Well, it seems that ‘strength’ for the girls of today is defined by killing things, then – not other arguably amazing acts of courage like vulnerability, compassion or hope in dark times. No one ever calls Prim ‘strong’ that I’ve ever heard, or Hermione. Or what about Clary before she becomes all magical and runed and stuff?

My own first book, Ash Rising, has a typical ‘strong female lead’ as you would describe it about. She’s tough as nails, awesome wit a homemade crossbow and risks her life facing monsters so her family can eat. And man was I pissed. I hadn’t intended on making ‘medieval Xena Warrior Princess’ or ‘Katniss with giant birds’, but it was what the story called for and sometimes the characters just tell you what they want and you have to deal. In the dystopian world she lived in Ash, like Katniss, had to be a hunter and good with a weapon to survive. It was just practical when the world was ending all around.

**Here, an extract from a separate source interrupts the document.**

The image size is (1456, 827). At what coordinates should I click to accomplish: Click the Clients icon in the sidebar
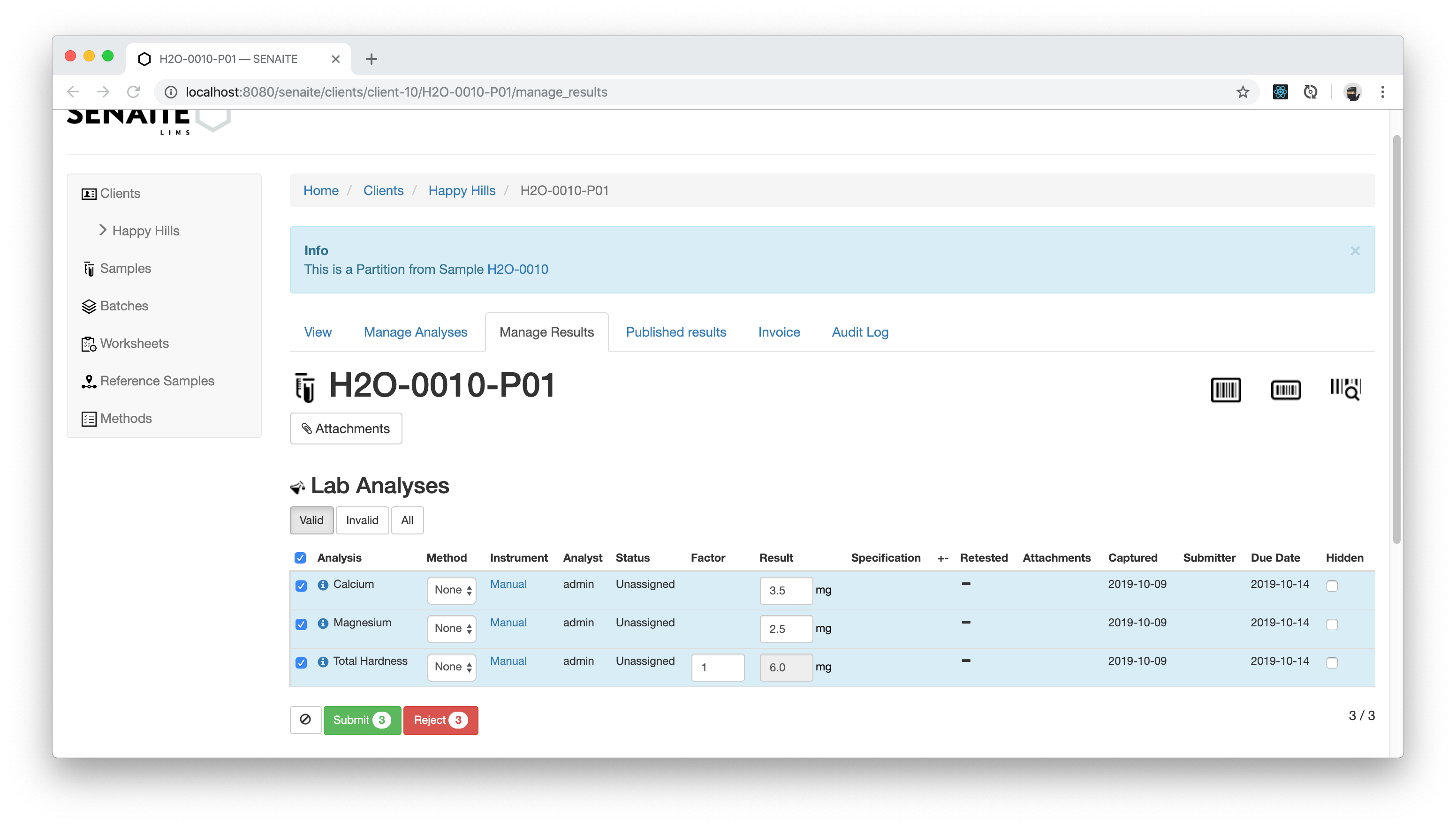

But you know what else? Ash is also not great with expressing or even acknowledging her feelings, can be gruff with the people she loves and keeps things all bottled up to the point where she has a panic attack on the floor. Is that badass? Meanwhile her sister Vanita is physically frail and weak, yet brimming with kindness, facing a really hard life with humour and hope, keeps Ash sane and suffers terrible loss and trauma at one point in the book, yet she maintains her sweetness.

I’ll tell you what – I don’t want to grow up to be like Ash, though she’s entertaining as hell to read about. I want to be Vanita. And I didn’t exactly relate to Ash’s daily near-death experiences and systematic murdering of stuff, but I sure did relate to Vanita.

So which one’s the ‘strong role model’, then?